La historia patria con sabor a chocolate
Se trató de una serie de cuadernillos ilustrados que reunía una serie de textos para niños, escritos entre 1898 y 1900 por Heriberto Frías e ilustrados por José Guadalupe Posada. Gráfica y relatos fueron el deleite de quienes adquirieron quincenalmente la serie de fascículos publicados por Maucci Hermanos. La presentación y el texto fueron ideales: estaban compuestos por un promedio de cinco pliegos encuadernados a caballo —de nueve por 12 centímetros— y cabían perfectamente en la mano infantil. Una vez que se abrían las páginas el pequeño lector se encontraba con relatos muy sencillos que, a través de leyendas e historias de guerreros, princesas, caballeros, héroes y caudillos, contaban pasajes de la historia nacional desde la época prehispánica hasta el gobierno de Porfirio Díaz. Todo ello sin fechas que aprenderse, largos nombres que recitar y con portadas a todo color —que eran cromolitografías firmadas por Posada— y con espléndidos grabados en blanco y negro en las páginas interiores. Un festín. La historia patria con sabor a chocolate, colorida como una piñata, emocionante como coleccionar canicas y divertida como jugar a la pelota.

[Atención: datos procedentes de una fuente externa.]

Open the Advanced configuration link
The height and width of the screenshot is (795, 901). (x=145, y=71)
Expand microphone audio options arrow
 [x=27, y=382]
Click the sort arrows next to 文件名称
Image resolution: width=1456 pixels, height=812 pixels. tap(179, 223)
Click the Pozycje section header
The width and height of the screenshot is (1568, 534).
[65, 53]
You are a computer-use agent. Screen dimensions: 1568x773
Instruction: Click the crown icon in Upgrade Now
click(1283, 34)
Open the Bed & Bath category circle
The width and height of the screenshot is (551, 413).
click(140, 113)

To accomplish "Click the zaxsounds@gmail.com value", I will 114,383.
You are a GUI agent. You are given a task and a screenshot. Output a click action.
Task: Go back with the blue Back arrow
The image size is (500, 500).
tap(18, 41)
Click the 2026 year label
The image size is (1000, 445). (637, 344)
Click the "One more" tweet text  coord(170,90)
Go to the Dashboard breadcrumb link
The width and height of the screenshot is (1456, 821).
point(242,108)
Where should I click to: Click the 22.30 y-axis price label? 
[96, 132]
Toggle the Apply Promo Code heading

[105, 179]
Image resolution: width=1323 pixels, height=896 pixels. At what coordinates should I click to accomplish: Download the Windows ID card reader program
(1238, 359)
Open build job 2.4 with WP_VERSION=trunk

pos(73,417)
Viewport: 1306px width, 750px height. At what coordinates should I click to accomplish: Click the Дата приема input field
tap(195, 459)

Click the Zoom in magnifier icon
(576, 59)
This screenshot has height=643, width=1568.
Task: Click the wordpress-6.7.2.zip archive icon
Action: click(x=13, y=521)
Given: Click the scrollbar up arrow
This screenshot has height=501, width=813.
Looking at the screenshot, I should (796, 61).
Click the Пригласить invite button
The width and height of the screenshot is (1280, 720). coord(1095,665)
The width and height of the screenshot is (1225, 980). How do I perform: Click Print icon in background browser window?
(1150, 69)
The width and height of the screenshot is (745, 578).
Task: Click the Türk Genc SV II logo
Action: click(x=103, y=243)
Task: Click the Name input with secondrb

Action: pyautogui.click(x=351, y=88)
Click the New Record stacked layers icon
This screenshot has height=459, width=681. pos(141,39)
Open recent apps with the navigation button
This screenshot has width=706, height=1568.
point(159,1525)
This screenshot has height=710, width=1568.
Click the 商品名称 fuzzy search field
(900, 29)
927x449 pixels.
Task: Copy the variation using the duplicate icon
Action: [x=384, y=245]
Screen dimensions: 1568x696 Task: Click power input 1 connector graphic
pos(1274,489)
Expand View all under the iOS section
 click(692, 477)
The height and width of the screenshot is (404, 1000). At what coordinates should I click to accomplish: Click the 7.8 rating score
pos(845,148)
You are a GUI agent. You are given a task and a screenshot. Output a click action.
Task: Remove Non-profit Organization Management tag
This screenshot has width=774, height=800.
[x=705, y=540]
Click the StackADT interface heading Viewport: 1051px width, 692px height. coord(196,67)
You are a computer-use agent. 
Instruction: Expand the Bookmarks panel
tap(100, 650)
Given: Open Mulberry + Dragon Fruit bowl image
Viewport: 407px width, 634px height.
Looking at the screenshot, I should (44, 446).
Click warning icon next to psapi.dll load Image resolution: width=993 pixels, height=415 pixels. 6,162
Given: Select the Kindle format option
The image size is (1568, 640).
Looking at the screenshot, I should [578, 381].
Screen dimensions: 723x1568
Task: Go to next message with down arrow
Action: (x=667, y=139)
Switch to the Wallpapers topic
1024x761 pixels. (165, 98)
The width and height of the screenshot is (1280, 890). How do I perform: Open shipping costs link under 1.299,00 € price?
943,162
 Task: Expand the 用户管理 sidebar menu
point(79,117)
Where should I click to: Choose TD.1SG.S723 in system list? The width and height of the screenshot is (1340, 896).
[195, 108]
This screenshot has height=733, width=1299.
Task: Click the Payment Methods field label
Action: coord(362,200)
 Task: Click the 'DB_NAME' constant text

Los 85 cuadernillos, en los que la narrativa de Heriberto Frías contaba tragedias y episodios de madres torturadoras, apuñalados, héroes, fusilamientos, apariciones y fantasmas, se convirtieron en fuente de emocionante suspenso, en deliciosa impaciencia de leer el próximo fascículo para averiguar qué había sido de la preocupación de la princesa Flor de los Lagos, la razón por la que su hija Rayo de Gloria dormía y dormía y no despertaba, quién había sido el ganador de la batalla entre el Águila la Serpiente y el Tigre, o decidir quién era mejor, el Caballero Misterioso, el Héroe de Centla o el de Cuautla, o cuál episodio el más terrible: la Conspiración del Marqués del Valle, el incendio del último Teocalli o las infamias de la Cruz de La Aurora.
Herencia de heriberto frías y guadalupe posada a los niños
Así, y a pesar de una vida desdichada de cárceles, penurias, alcohol y desencanto, Heriberto Frías no enterró con sus muertos su talento y escribió una gran obra –con cuentos de monitos, logrando exaltar el sentimiento patrio para quienes recién empezaban a descubrirlo, enseñando historia y convirtiendo todos los días en Día del Niño. Él mismo lo dice en una descripción final de su obra:
“¡Qué bellos esplendores dejó en nuestros recuerdos la historia del antiguo Anáhuac! Por eso en breves que son cuentecillos ligeros y fantásticos, fui dejando, para los niños de mi patria, pálidas imágenes, porque, en verdad, creo que serán también algo así como fábulas... históricas, fábulas donde se vea como tras un maravilloso prisma, la iluminación de todo un pasado espléndido y digno de ser conservado en la mente de todos los niños que aman a su gloriosa patria mexicana!”, escribió.
Y luego, dirigiéndose a su pequeño público: “¡Oh mis buenos lectores, amigos míos, que juntos emprendimos memorables viajes por la historia y la leyenda nacional, sin fatigarnos con fechas, sitios y pesados nombres, que estos estudios serios vendrán más tarde, para cuando vuestra inteligencia esté en razón; venid otra vez a seguirme a que contemplemos los últimos instantes de los héroes mexicanos!”.
Frías no se ocupó de definir la educación, ni de hacer ensayos o tratados pedagógicos. Pero era obvio que concordaba con aquella frase que dice que la única educación eterna y definitiva es estar lo bastante seguro de una cosa como para decírsela a un niño.